DIRECTIONS: Search the listing below for the string "computer" and copy every line where it occurs.
+++ SOURCE MATERIAL +++
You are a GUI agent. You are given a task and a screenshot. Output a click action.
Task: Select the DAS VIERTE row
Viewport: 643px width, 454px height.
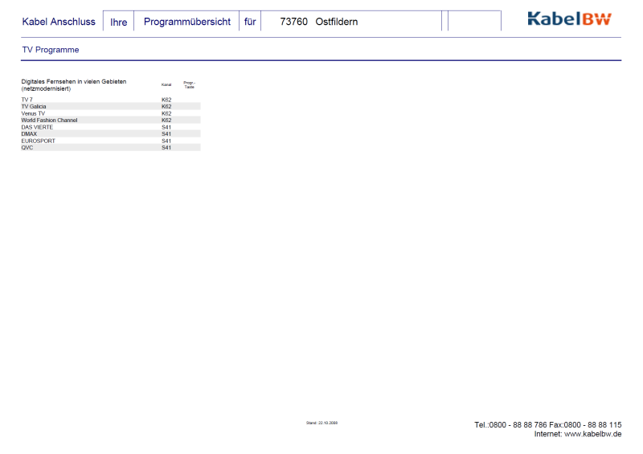point(37,127)
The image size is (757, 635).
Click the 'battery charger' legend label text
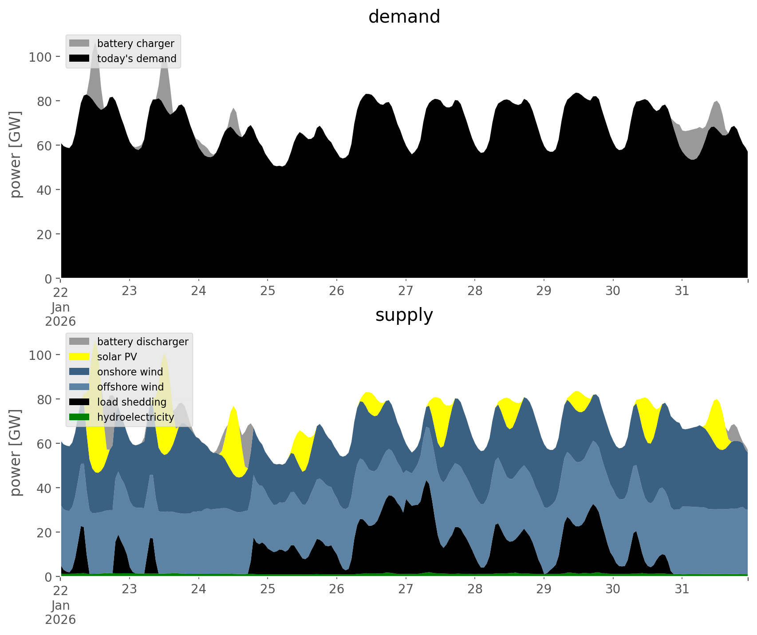(135, 43)
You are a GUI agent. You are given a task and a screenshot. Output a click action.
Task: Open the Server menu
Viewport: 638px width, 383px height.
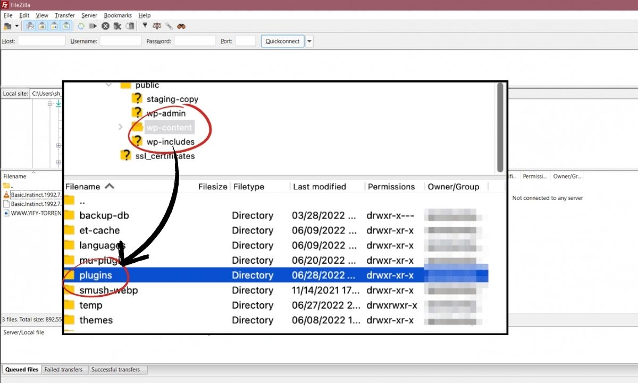coord(89,15)
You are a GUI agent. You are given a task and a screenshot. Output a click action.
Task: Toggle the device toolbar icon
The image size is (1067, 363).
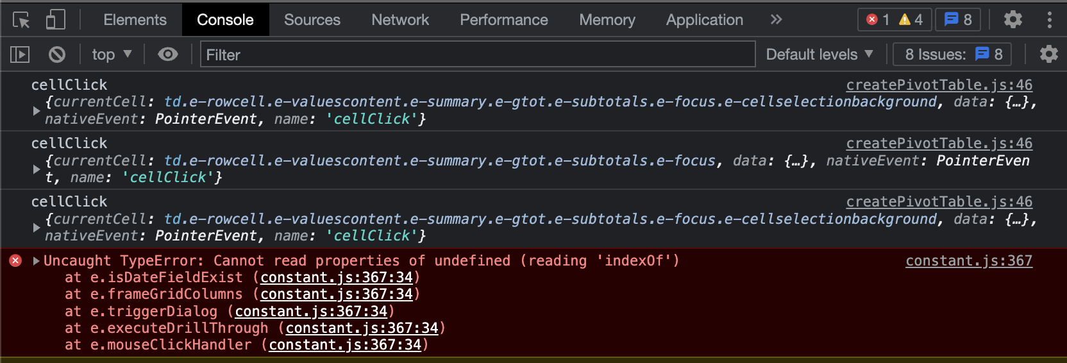pos(55,20)
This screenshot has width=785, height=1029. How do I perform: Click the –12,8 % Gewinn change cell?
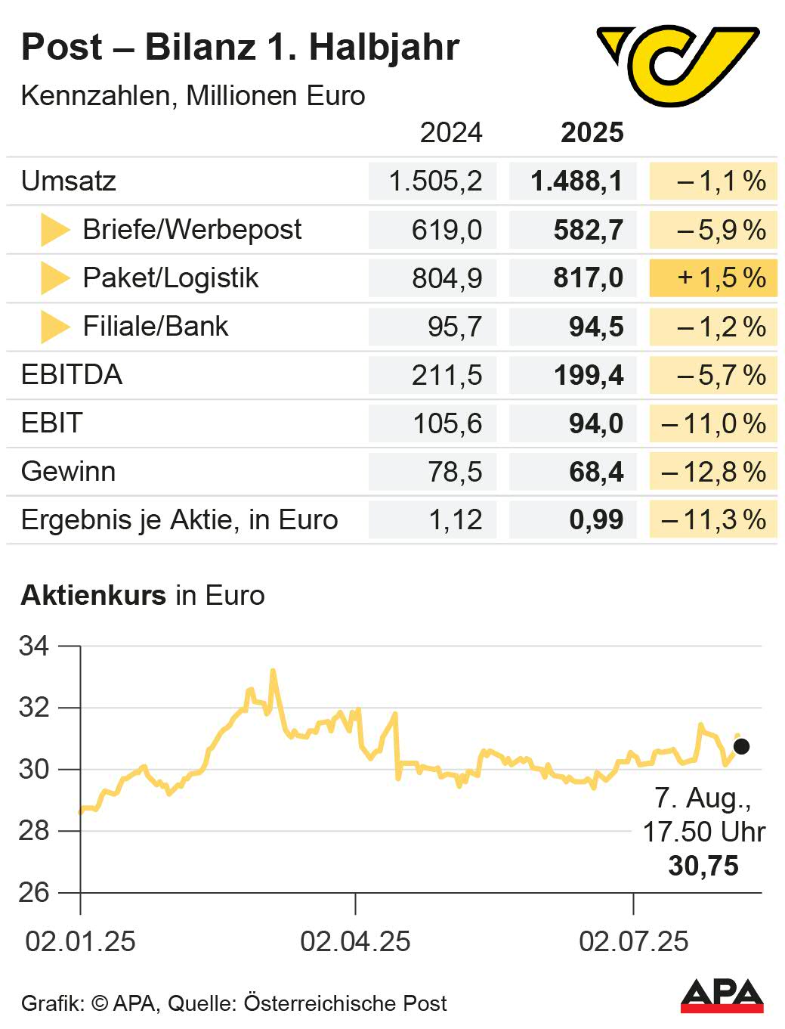click(x=713, y=472)
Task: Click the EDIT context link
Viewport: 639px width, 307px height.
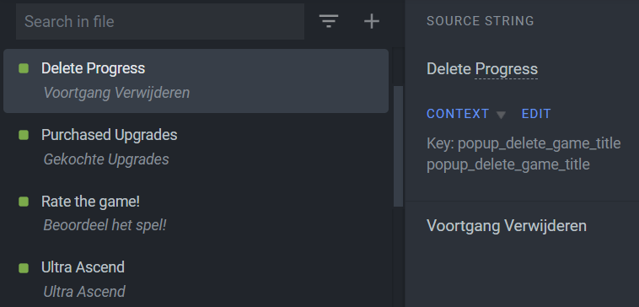Action: pos(536,114)
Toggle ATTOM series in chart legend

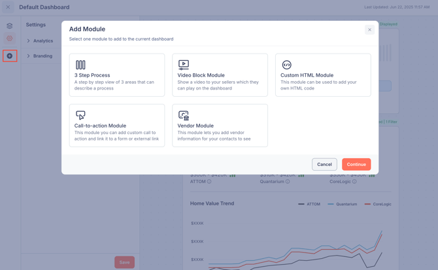(309, 204)
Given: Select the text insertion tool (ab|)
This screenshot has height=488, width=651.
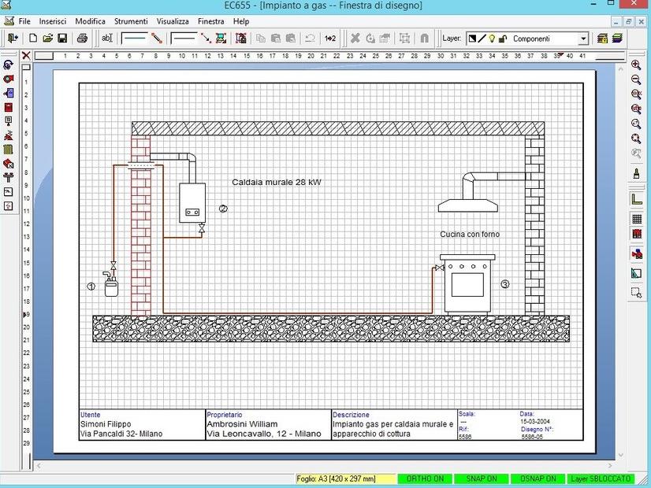Looking at the screenshot, I should [108, 37].
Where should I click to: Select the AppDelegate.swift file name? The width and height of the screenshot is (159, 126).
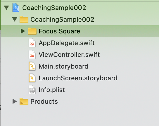[x=67, y=43]
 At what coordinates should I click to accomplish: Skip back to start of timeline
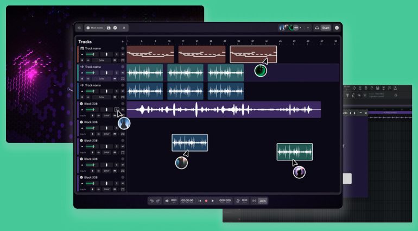click(200, 201)
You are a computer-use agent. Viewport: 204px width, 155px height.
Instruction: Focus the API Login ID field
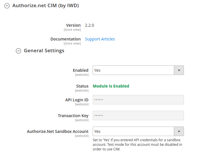coord(138,100)
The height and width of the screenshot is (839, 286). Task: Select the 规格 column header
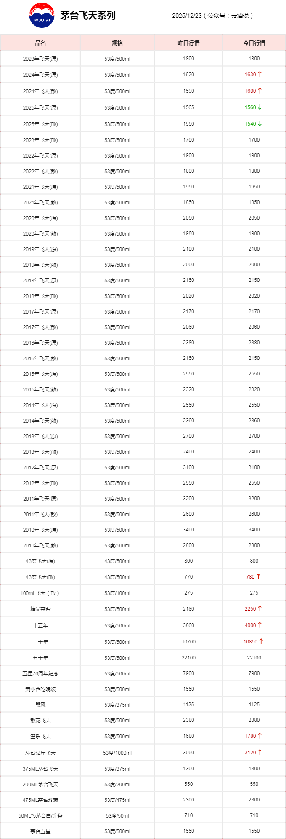(x=117, y=43)
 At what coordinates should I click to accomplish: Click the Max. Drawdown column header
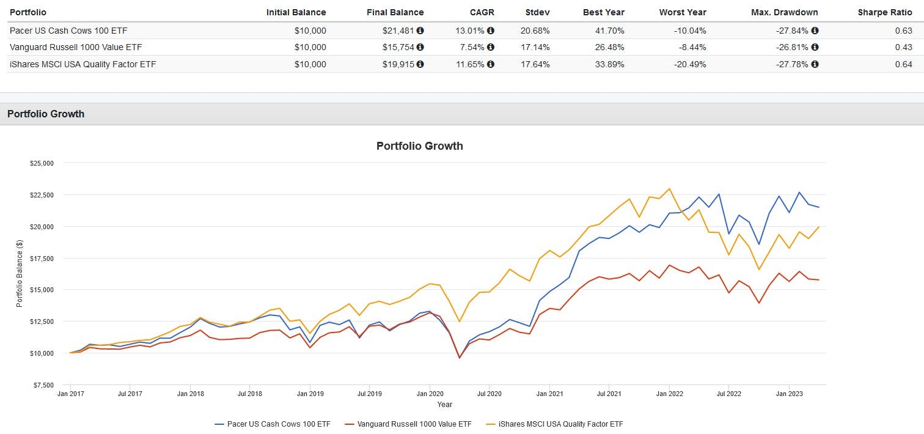tap(785, 12)
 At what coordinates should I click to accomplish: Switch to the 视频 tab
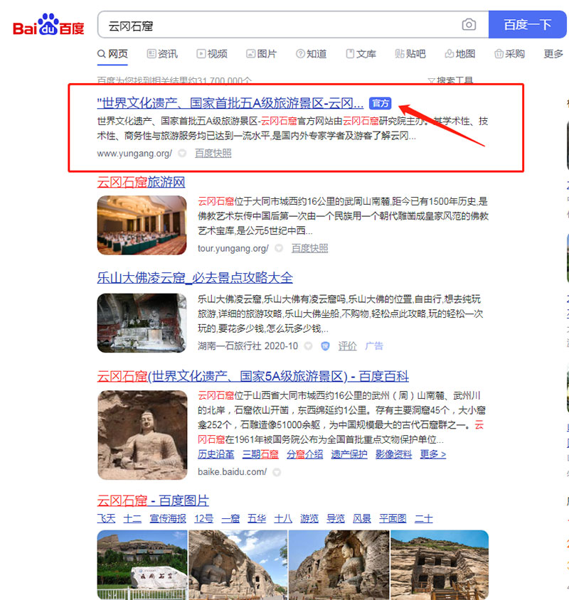click(x=212, y=54)
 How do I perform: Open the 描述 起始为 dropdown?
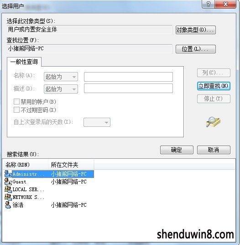[61, 89]
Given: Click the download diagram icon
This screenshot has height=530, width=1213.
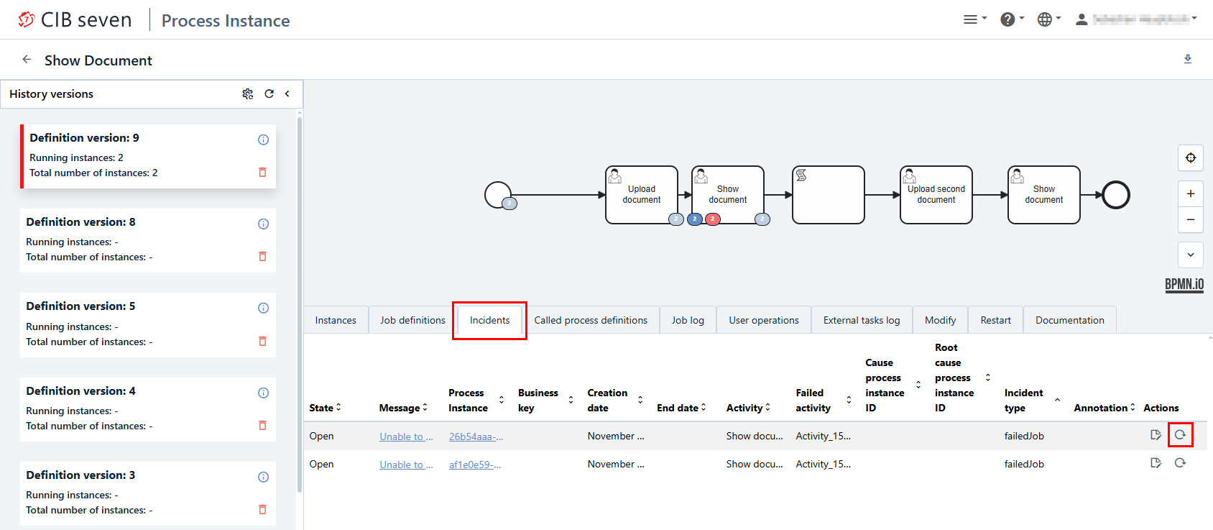Looking at the screenshot, I should tap(1188, 59).
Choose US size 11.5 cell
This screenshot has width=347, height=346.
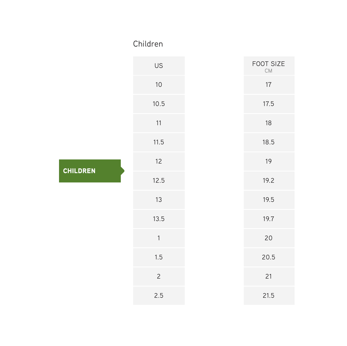[x=159, y=142]
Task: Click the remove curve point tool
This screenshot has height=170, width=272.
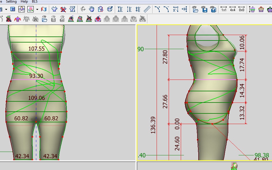Action: 166,9
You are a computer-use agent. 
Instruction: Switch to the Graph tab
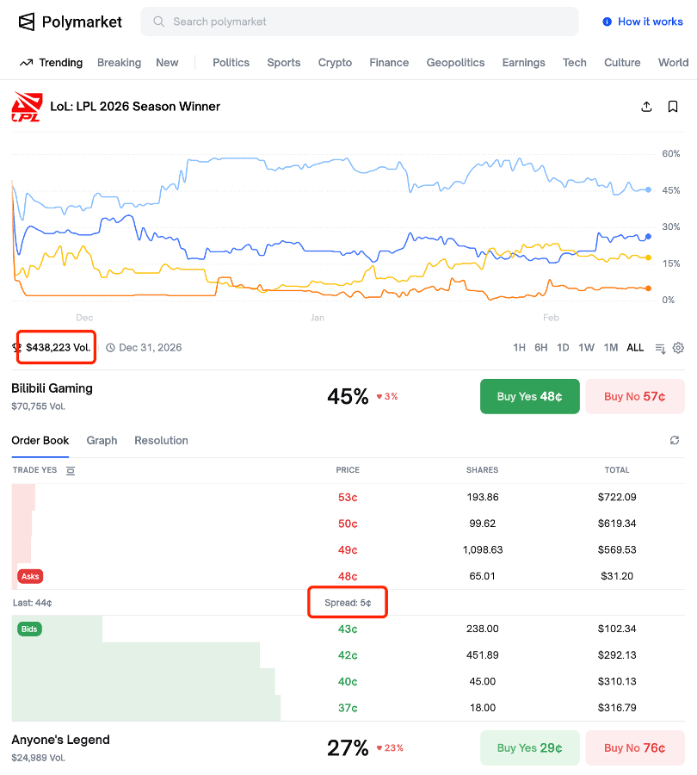tap(102, 440)
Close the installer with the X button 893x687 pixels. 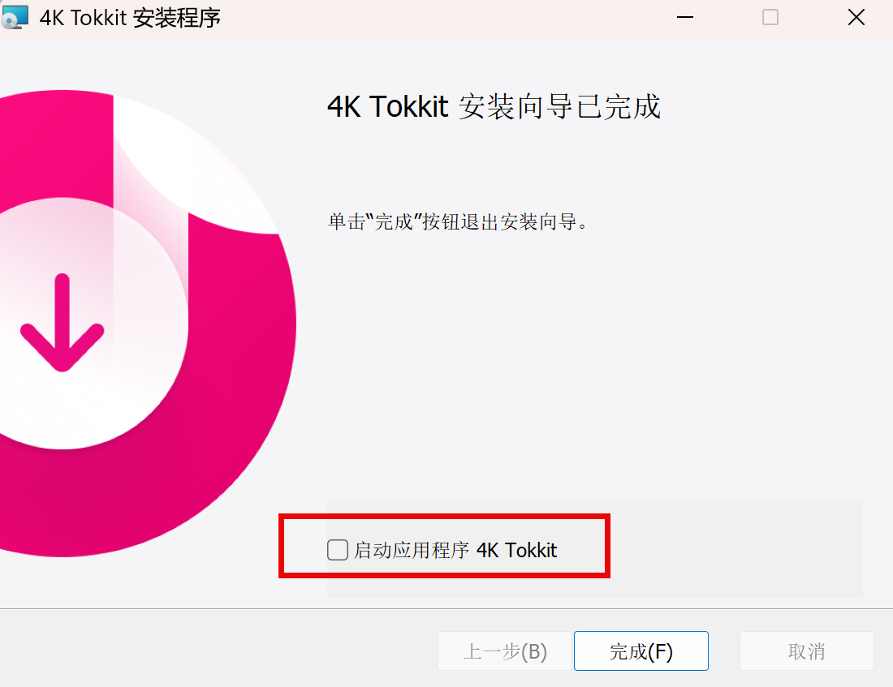[856, 18]
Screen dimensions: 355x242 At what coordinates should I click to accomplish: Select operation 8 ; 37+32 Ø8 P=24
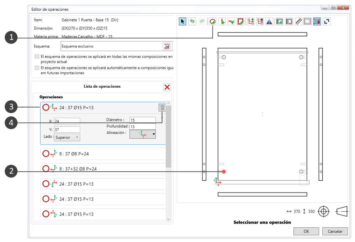click(x=103, y=169)
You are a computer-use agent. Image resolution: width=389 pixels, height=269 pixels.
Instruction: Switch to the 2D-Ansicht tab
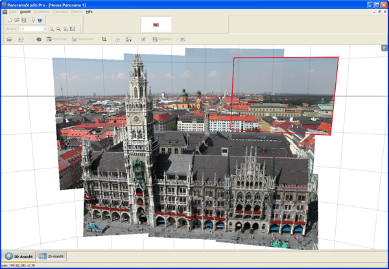[x=51, y=257]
+++
ANSWER TO THE PROBLEM:
You are a computer-use agent. Viewport: 204px width, 155px height.
You are a computer-use agent. 
You are a computer-use agent. Image resolution: width=389 pixels, height=269 pixels.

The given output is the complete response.